Tim Buxton, MBA, CPC, CIC, COC, CRC, CCS, CHP
October 26, 2015
In early 2014, DHHS introduced the concepts of Risk Adjustment for the Health Insurance Exchanges (HIX). Despite the intervening months, there remain a large amount of confusion and some lingering questions regarding the details of this program.
Risk adjustment exists in the HIX sphere (also known as Commercial or HHS Risk Adjustment) for the same purposes that it was instituted into Medicare Advantage: to protect against adverse selection and mitigate the financial impact of healthy versus unhealthy members. Without the incentive of risk adjustment, health plans have traditionally selected for healthier members, who cost them less. Risk adjustment revenue levels this playing field: sicker members now represent greater investment but also greater reimbursement opportunity for the health plan.
States operating their own Health Insurance Exchanges (not utilizing the federal exchange) are eligible to establish their own state-based risk adjustment programs should they wish. These programs must follow federal guidelines, including that an entity other than the exchange itself must perform the risk adjustment function. At this time, only Massachusetts operates its own risk adjustment program; all other states, whether operating their own exchange or utilizing the federal, engage in HHS’s risk adjustment program.
For those organizations familiar with Medicare Advantage Risk Adjustment, there are some changes for the HIX program. The HHS-HCC model governs the (federal) risk adjustment sphere; it identifies 3,518 ICD-9-CM codes across 127 HCCs. (A draft ICD-10-CM model is available, mapping 7,768 diagnosis to those same categories.) Some of the HCC’s are numbered to match the CMS-HCC (Medicare Advantage “Part C”) model, but most are not and an organization should not depend upon this factor. Unlike Medicare Advantage, all diagnoses submitted for HIX risk adjustment must be tied to a claim received and processed (though not necessarily paid) by the health plan.
Unlike the multiple “sweeps” periods for Medicare Advantage, Commercial Risk Adjustment has just one submission due date, April 30 of the year following the year of service. (Example: 2015 dates of service due by April 30, 2016.) Whereas the majority of Medicare Advantage enrollees (about 60%) have at least one risk adjusting diagnosis documented, it is expected that only about 20% of consumers in the commercial market will have relevant conditions.

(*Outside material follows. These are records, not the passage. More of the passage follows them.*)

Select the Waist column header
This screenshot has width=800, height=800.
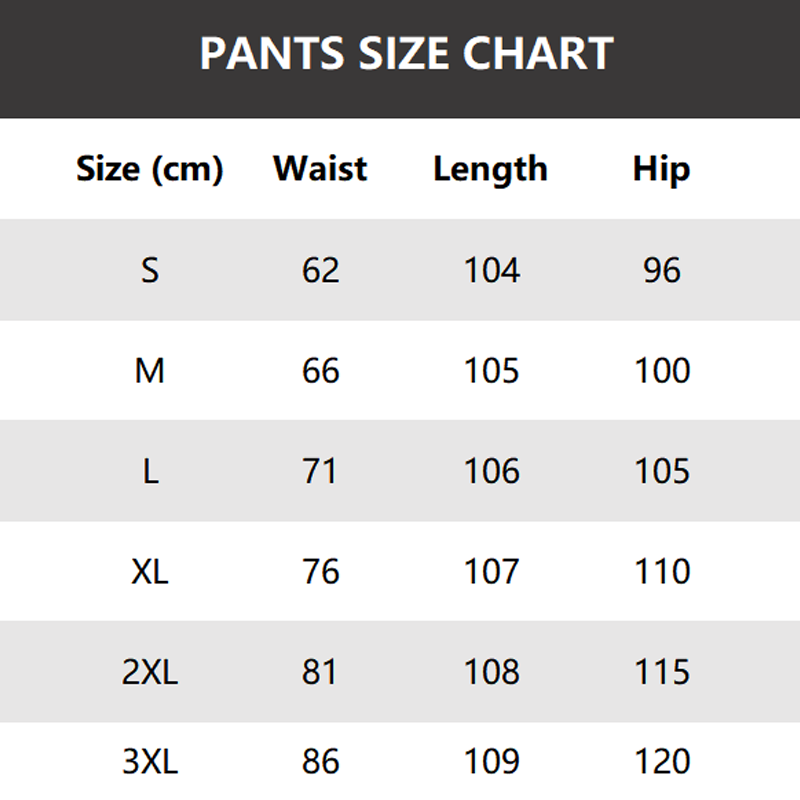click(320, 169)
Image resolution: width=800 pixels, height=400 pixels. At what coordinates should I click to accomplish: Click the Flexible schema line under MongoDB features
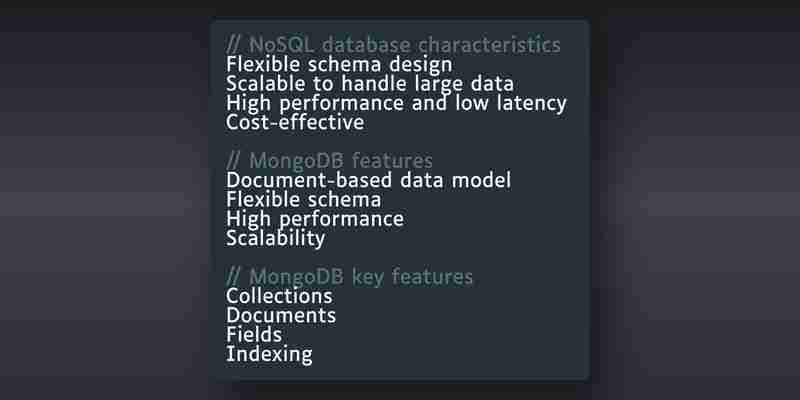[x=304, y=199]
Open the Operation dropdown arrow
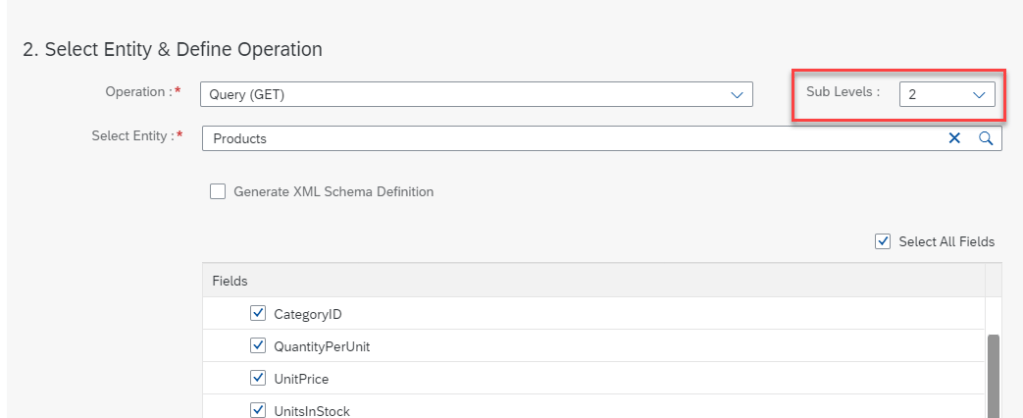Screen dimensions: 1023x418 coord(737,95)
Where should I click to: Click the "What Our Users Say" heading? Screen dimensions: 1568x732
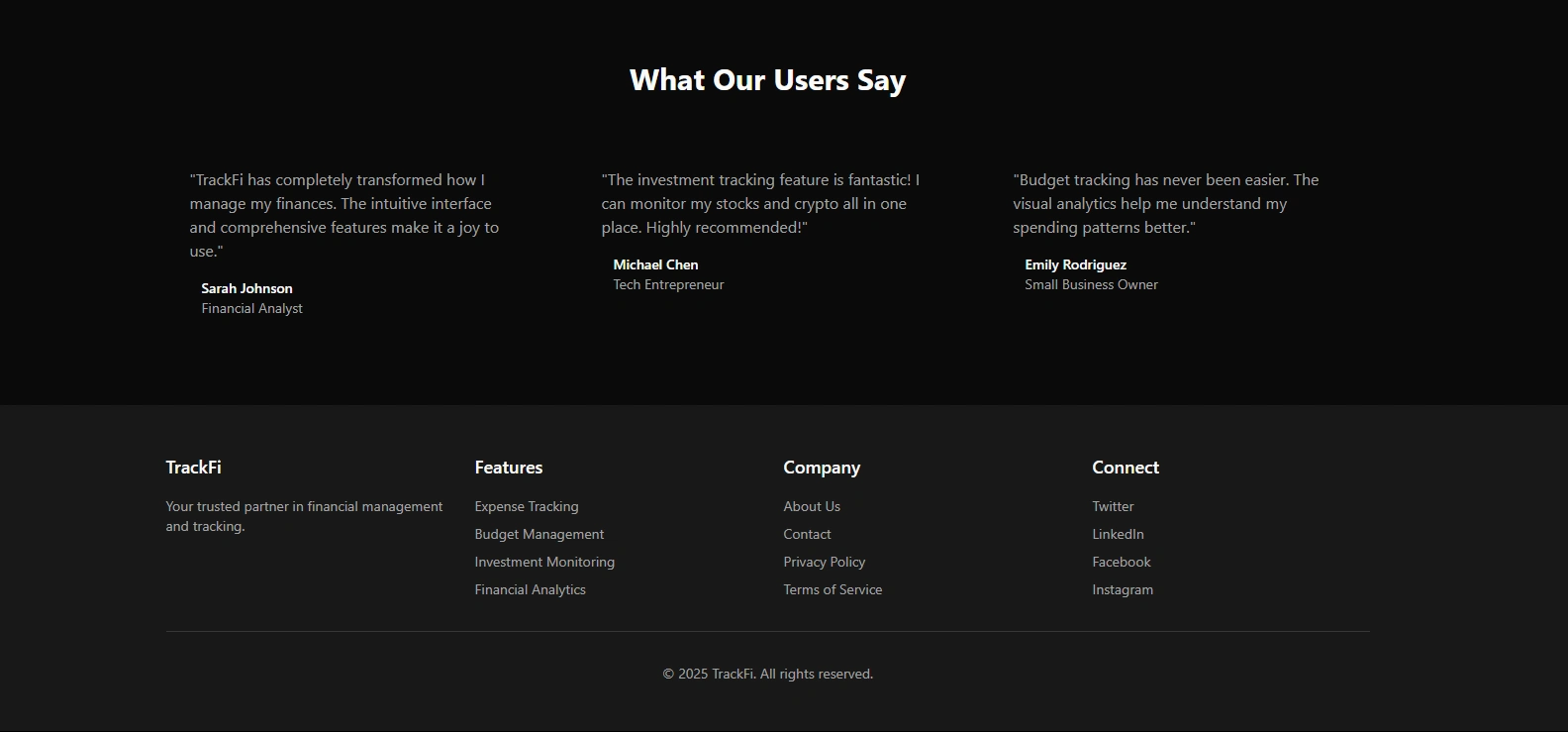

The Commercial Risk Adjustment program for HIX transfers funds from lower risk plans (those with healthier members) to higher risk plans (those with less healthy members) in a “zero-sum game.” Health plans are competing for a limited pot of funds, unlike the theoretically unlimited reimbursement available under Medicare Advantage Risk Adjustment. High and low risk for these HIX plans will be determined by HCC scores, based upon reported diagnoses, and verified through yearly audits.